Hi,

Am Mittwoch, den 29.07.2009, 11:00 +0200 schrieb Patrick Ohly:
> I suppose you wanted to keep this on the list, so I'm copying the list
> again.

Oops, of course. Thank you!

> The user has to be logged in. The user's session bus must exist for
> reliable access to the EDS. There are workarounds for headless setups
> (server), like running dbus-launch manually, but if we do that on a
> machine where the user might log in later there's no guarantee that we
> won't end up with two EDS instances.
> 
> To make it even more obvious, in some setups (laptop) the home directory
> might encrypted and only become available when the user logs in.
> 
> Unfortunately, there is no "per user session" cron. For permanently
> monitoring the local state I think we could get a D-Bus service started
> as part of a user session - but I'm not entirely sure. If anyone knows
> more, please chime in...

Yes, I see, a running user session makes sense.

> > Does the D-Bus server get started on login? Or is it just started the
> > first time a client requests it?
> 
> Currently it is only started on demand. This is good for startup time
> (power on to usable desktop), an important feature in Moblin, so we have
> to be careful not to slow down the startup.

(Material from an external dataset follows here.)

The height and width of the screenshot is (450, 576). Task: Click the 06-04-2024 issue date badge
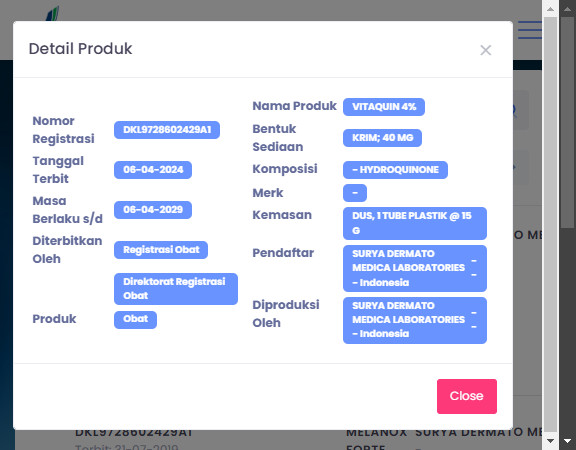153,170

That is a good point. But for automated syncs, I think some kind of
running process is required. Maybe one should at least start the D-Bus
server on login only if automated syncs are on, and on request
otherwise.

Are delayed processes possible in the Moblin session? I think older
versions of GNOME had the possibility to start some processes after the
more important desktop related thinks were loaded. But I don‘t know if
this is possible today (if not via a hackish "sleep 30;
syncevo-dbus-server" wrapper).

> > What about inotify?
> 
> Yes, that works. But I have heard mixed opinions about it, so I'm not
> entirely sure how well it really works.

I think Rhythmbox does use it to keep the library up to date, and
nautilus also makes use of it, as does Tracker. So I think it should
work, but I’m no expert on this field.

> > But to come back to the D-Bus API: I am currently trying to port Genesis
> > over to that API. Could somebody help me with understanding the API?
> 
> Jussi would be the prime candidate for that, but he is on vacation at
> least this and next week. Let me try to help out.

I’m on vacation next week, too. So maybe I’ll pause working on it until
I’m back.

> > What I think I understand so far is:
> > 
> >      1. The client starts a Sync with StartSync(). (I didn’t manage to
> >         call it with an empty array for a full sync, so I read the modes
> >         per source from the config and pushed this to the method call.)
> >      2. The clients registers a handler for the Progress signal. I think
> >         I don’t need all the details here, so I simply wait for
> >         success/failure notices? Could someone please tell me, what the
> >         type values mean and what extra values are passed?
> 
> The values are a direct copy of the Synthesis progress events, using the
> same integer codes and parameters as inside the Synthesis C/C++ SDK. The
> definitions are in libsynthesis src/sysync_SDK/Sources/engine_defs.h.
> Clearly this is not useful for a Python D-Bus client, but we weren't
> sure about how this could be abstracted in D-Bus. We might have to
> duplicate the whole set of progress events and document them as part of
> our D-Bus API.

I think the only issue is documentation. Once you know where to find it,
one can well work with it. NetworkManager also sends it status as enum
values, which one has to copy to any python program as well.

> Regarding end of sync, sync_progress_cb() checks for PEV_SYNCEND.

That should be sufficient for the moment. :-)

> >      3. Once the sync completed, I get the details by calling
> >         GetSyncReports(). But what do I actually get? What do the values
> >         mean?
> 
> This is intended to change. My proposal in another email in this thread
> was to use a flat key/value hash with special encoding of the keys
> instead.

Ok, then I’d wait until this has finalised.

> Given that you would end up depending on an under-documented, almost
> obsolete D-Bus API in 0.9, would it make more sense to take your
> feedback and work on a better API for 1.0 and then release that as soon
> as possible, without releasing Genesis for 0.9?

Yes, that sounds reasonable. I think the syncevolution output did’t
change all that much, so maybe I’ll try updating the regexes for an
intermediary release that works with 0.9, but doesn’t use the D-Bus API.